◆米大リーグ カブス3X―2パドレス(29日、米イリノイ州シカゴ=リグレーフィールド

 カブスの鈴木誠也外野手が、「4番・DH」でスタメン出場。9回にサヨナラ打を放った。2−2の9回2死二、三塁で、パ軍守護神ミラーと対戦。真ん中低めへのスライダーを捉えると、左翼フェンス上段を直撃するサヨナラ安打となった。先発した今永昇太投手は6回1/3を投げて9安打2失点4奪三振で勝敗はつかなかった。

 鈴木は0―2の4回1死の第2打席で、外角へのスライダーを打ち、左翼フェンス直撃の二塁打でチャンスを作った。その後2死一、二塁で元ドジャースのコンフォートが適時右前打。二塁から鈴木が生還し、1点を返した。5回には1死満塁のビッグチャンスを作ると、鈴木が中犠飛を放ち、2―2の同点に追いついた。この日の3得点すべてに絡み、勝利の立役者となった。

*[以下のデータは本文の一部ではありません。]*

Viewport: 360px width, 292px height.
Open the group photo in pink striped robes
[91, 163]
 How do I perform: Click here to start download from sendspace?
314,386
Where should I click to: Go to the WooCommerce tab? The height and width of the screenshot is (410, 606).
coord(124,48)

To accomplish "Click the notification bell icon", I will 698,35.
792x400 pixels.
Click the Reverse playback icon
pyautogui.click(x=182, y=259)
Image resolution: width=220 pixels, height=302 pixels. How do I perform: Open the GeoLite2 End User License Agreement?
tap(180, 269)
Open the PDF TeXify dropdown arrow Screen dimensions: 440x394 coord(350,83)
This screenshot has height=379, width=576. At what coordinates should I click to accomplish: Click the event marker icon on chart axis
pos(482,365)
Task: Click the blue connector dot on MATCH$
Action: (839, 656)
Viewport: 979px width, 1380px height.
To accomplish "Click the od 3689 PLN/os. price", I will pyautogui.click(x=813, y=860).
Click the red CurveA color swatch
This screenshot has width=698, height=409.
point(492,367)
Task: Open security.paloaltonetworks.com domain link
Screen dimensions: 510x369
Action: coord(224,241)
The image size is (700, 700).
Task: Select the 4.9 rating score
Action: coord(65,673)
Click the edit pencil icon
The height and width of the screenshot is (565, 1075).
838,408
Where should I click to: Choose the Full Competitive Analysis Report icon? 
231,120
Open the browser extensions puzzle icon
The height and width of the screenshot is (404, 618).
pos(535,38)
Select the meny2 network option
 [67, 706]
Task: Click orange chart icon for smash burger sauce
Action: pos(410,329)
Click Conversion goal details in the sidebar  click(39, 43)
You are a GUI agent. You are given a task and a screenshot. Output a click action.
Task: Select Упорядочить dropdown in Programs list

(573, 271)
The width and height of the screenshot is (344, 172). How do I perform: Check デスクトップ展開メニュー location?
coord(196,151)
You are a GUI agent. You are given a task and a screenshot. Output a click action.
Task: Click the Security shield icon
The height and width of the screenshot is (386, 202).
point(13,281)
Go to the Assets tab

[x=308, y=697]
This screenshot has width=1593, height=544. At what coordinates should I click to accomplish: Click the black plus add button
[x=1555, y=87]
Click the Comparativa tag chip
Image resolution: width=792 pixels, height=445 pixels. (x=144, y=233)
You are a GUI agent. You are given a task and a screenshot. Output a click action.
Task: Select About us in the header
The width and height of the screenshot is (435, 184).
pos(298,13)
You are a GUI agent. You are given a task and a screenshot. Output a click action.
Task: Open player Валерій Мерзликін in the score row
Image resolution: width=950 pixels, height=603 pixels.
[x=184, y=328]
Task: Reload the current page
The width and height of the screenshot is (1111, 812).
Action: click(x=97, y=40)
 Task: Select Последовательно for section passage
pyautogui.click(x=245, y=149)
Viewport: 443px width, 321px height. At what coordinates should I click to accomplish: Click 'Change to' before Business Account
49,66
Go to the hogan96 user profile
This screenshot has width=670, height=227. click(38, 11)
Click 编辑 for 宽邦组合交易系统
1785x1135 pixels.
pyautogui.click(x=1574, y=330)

 鈴木のサヨナラ打は24年8月16日以来メジャー2度目。通算100号に王手をかけていただけに、ヒーローインタビューでは「風もあったのでいってくれと思ったけど、とりあえず勝てたのが1番よかった」と笑顔。過去2打数無安打2三振だった剛球クローザーからの一打に「そんな簡単なピッチャー出ないのは分かっている。すごくいいピッチャーで対戦成績もよくないんですけど、とにかく甘い球」と話しているところで、スポーツドリンクシャワーの祝福。「暑いんで最高です」と笑った。再びインタビュー再開されると「本当にいいピッチャーなので、甘い球はほとんどないという風に思っていた。とにかく自分の打てると思うボール1球だけに絞ってしっかりスイングできました」と振り返った。

 4打数2安打2打点で打率は2割6分6厘に上昇。カブスは3連勝、直近8戦で7勝1敗とした。

 鈴木は26日と27日のブルワーズ戦で11号と12号を連発。通算99本と王手をかけていた。前日の同カードで3戦連発こそならずも、延長10回に2点適時打を放つなど5打数1安打2打点の活躍でチームを勝利に導いた。

 日本人打者のメジャー通算本塁打は大谷翔平(297本)、松井秀喜(175本)、イチロー(117本)で、鈴木が99本で続いていた。